ATIVIDADE 1 » Reproduza o trecho do texto sobre o inquérito das fake news desde "Sabem por que" até "e as consequências.", incluindo essas palavras.
ATIVIDADE 2 » Dê prosseguimento ao texto sobre o inquérito das fake news a partir do ponto em que ele termina.

TEXTO DE ORIGEM »

━━━━

Convenham: trata-se do mesmo mecanismo mental que alimentava a tese golpista da reunião de 5 de julho de 2022 e da micareta fascistoide do próximo dia 25. A maquinaria mental deste senhor é primária — o que facilita a sedução do público que busca:

1: existiria uma conspiração de adversário contra ele; em 2020, eram os defensores do distanciamento social e da vacina; em 2022, o TSE e as urnas; em 2024, o sistema de Justiça — todos supostamente mancomunados com a esquerda;

2: desse modo, a sua atuação contra as instituições não seria uma ação deliberada, mas uma reação que ele pretende “justa” àqueles que vê como conspiradores;

3: havendo obstáculos institucionais para a efetivação de seus desígnios, conclui que se está diante da evidência de que está certo.

Assim ele caminhou. Assim ele assombrou as instituições. Assim ele foi inoculando o veneno do golpismo nos entes do Estado, inclusive nas Forças Armadas.

Sabem por que os canalhas odeiam tanto o Inquérito 4.781, o das “fake news”, instaurado de ofício (e segundo a lei) por Dias Toffoli em 14 de março de 2019, no que contam com as prosopopeias de inocentes e culpados úteis de setores da imprensa — inúteis para a vida democrática?

Porque é essa peça processual que estabelece os liames necessários entre o antes, o durante e o depois; entre os fatores antecedentes e os desdobramentos; entre as causas e as consequências.

Não por acaso, é nesse inquérito que se investiga a tramoia golpista que antecedeu o 8 de janeiro, e ela remonta aos primeiros dias do governo Bolsonaro. É esse inquérito que nos permite ler a reunião de 5 de julho de 2022 à luz daquela havida em 22 de abril de 2020.

━━━━

Registros salvos
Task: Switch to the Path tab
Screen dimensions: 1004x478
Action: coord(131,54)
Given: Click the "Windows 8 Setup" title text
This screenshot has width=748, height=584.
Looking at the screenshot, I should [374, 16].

━━━━

ESPAÇO DE RESPOSTA 1 »
Sabem por que os canalhas odeiam tanto o Inquérito 4.781, o das “fake news”, instaurado de ofício (e segundo a lei) por Dias Toffoli em 14 de março de 2019, no que contam com as prosopopeias de inocentes e culpados úteis de setores da imprensa — inúteis para a vida democrática?

Porque é essa peça processual que estabelece os liames necessários entre o antes, o durante e o depois; entre os fatores antecedentes e os desdobramentos; entre as causas e as consequências.

ESPAÇO DE RESPOSTA 2 »
O golpista é o mesmo, e não são diferentes seus delírios sangrentos. E será ele a subir no palanque no domingo que vem.

A democracia reserva um lugar para tal protagonista metódico, a despeito de seu jeitão abobado: a cadeia.

PEQUENA HISTÓRIA DE UMA GRANDE CHARGE

Revejam a imagem acima.

“Fiz essa charge na época da ditadura, quando a tortura estava correndo solta”, contou o cartunista Ziraldo. Muto provavelmente publicada no jornal “O Pasquim” na década de 70, foi encontrada pela diretora e roteirista Fabrizia Alves Pinto, filha do artista, em plena pandemia, em agosto de 2020. Atingia-se, então, a marca de 100 mil em consequência da Covid, num país governado por um negacionista patológico. Ao fim do mandato do ogro, eram 694 mil.

A pregação armamentista e golpista daquele de 22 de abril de 2020, note-se, justificava-se pelo inconformismo do fanfarrão truculento com as medidas de distanciamento social aplicadas por Estados e municípios e garantidas pelo Supremo. Ali ele marcou o tribunal como seu inimigo e vislumbrou uma guerra civil.

Sonhou com o “sangue do povo brasileiro”.